## Information given
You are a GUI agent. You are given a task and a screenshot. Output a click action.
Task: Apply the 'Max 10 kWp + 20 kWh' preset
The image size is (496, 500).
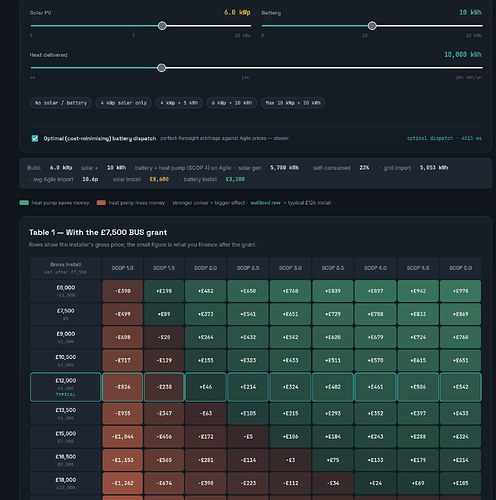[293, 103]
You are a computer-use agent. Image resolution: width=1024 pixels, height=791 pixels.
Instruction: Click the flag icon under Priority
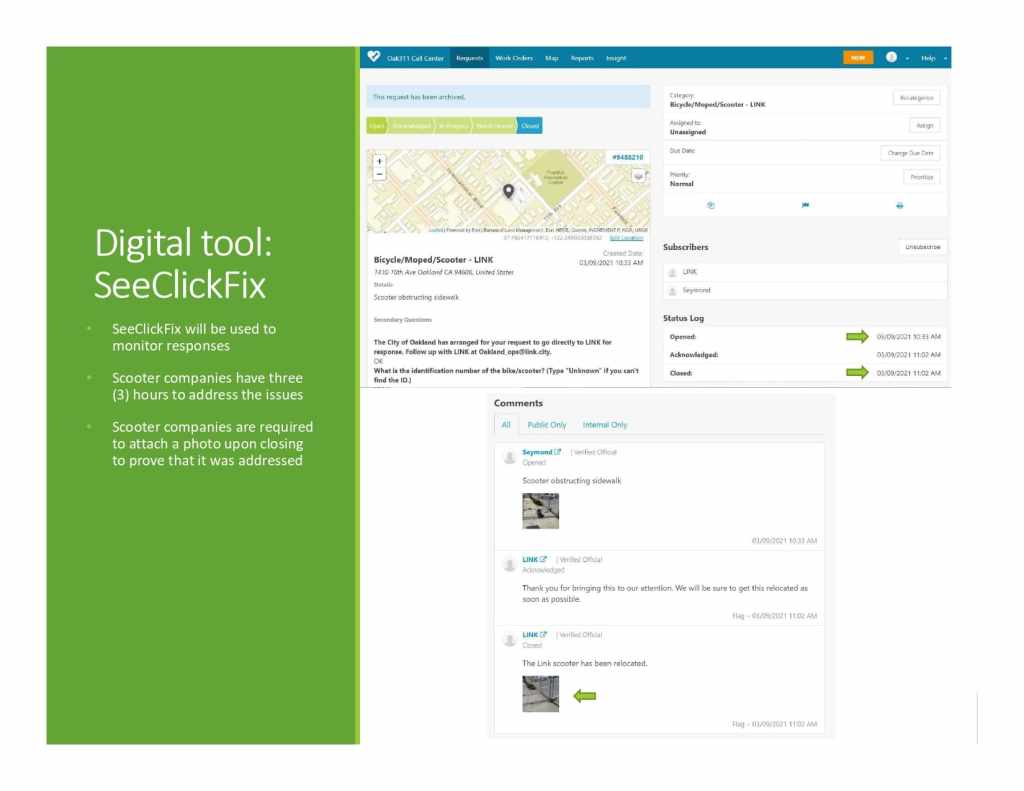(x=805, y=205)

## Your goal
What is needed is every line of the records above that contains the word "agent".

## Result for this task
You are a GUI agent. You are given a task and a screenshot. Output a click action.
You are a computer-use agent. Image resolution: width=1024 pixels, height=791 pixels.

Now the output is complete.